[Start]

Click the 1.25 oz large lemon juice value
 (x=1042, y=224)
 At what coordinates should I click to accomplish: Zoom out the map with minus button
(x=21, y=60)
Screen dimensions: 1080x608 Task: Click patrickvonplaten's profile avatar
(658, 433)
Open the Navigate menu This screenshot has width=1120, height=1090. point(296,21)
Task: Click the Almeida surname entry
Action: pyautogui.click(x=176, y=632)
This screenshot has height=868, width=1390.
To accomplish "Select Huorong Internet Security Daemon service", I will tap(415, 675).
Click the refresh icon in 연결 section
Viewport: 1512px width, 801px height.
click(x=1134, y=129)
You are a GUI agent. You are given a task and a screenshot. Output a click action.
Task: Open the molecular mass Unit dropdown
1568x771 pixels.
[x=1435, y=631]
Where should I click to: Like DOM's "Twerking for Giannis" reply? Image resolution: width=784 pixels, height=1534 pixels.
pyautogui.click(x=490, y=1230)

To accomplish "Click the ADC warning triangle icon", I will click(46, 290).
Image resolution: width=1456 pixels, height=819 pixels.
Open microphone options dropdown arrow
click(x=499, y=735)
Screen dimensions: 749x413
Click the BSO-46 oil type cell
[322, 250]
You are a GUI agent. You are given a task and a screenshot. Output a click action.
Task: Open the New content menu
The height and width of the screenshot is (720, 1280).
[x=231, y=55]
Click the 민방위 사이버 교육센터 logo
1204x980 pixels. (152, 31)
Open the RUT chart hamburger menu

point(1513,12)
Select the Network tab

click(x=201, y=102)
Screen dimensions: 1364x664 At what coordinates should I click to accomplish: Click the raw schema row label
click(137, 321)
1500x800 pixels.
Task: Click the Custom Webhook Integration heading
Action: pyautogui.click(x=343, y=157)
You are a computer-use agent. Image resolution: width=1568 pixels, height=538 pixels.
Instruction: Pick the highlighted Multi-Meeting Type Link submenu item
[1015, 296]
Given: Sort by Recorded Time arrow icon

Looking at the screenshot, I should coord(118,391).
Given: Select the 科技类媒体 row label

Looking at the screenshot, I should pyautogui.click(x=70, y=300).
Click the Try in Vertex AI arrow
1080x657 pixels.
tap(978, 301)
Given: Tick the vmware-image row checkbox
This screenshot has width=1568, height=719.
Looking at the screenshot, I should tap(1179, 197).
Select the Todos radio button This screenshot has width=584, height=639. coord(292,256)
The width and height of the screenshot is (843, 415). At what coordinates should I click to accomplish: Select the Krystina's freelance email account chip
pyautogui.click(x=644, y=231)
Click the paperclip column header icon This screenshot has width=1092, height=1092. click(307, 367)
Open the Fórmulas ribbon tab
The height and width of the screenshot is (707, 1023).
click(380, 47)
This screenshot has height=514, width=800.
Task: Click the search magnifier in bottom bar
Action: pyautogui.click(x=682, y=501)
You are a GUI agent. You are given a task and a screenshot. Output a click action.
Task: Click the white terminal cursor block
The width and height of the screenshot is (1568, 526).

[End]

◆ Work to complete: Which lines in the data above contain the word "Select"? Locate each one and copy it in full.

◆ Complete answer:
To accomplish "Select Huorong Internet Security Daemon service", I will tap(415, 675).
Select the Network tab
Given: Select the 科技类媒体 row label
Select the Todos radio button This screenshot has width=584, height=639. coord(292,256)
The width and height of the screenshot is (843, 415). At what coordinates should I click to accomplish: Select the Krystina's freelance email account chip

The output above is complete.